HOW TO COMPLETE THIS TASK - A faithful copy of each entry below is expected, with the images removed.
── DATA SUPPLIED ──
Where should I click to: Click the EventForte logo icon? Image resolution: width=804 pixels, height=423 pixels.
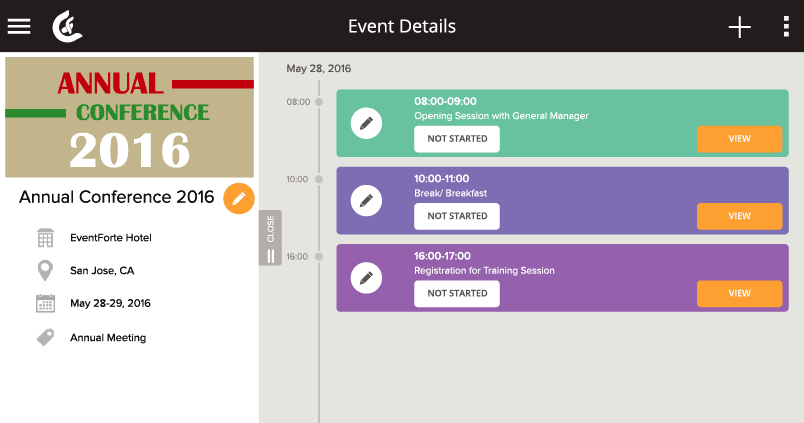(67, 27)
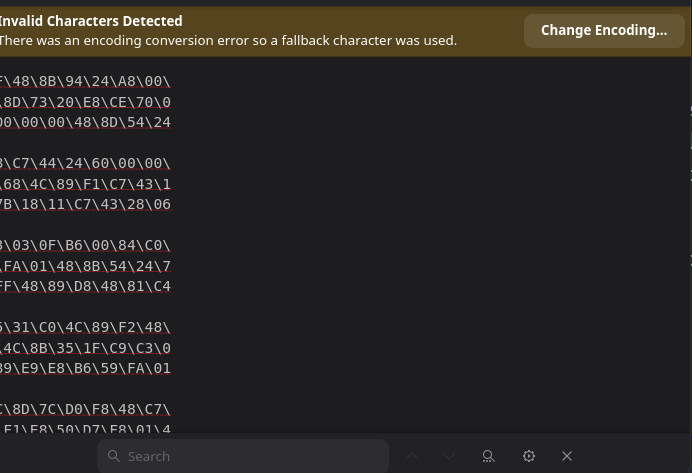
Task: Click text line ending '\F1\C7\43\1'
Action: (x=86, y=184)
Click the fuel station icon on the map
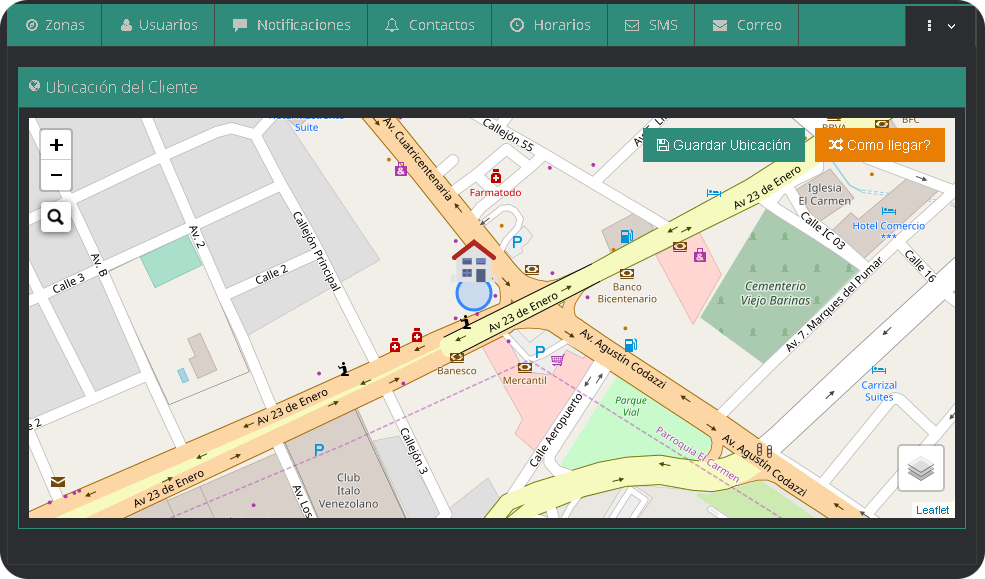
───
TASK SOLUTION -
Where should I click to: Click the EventForte logo icon? Image resolution: width=804 pixels, height=423 pixels.
(67, 27)
Task: Click text line ending '\F1\C7\43\1'
Action: (x=86, y=184)
Click the fuel station icon on the map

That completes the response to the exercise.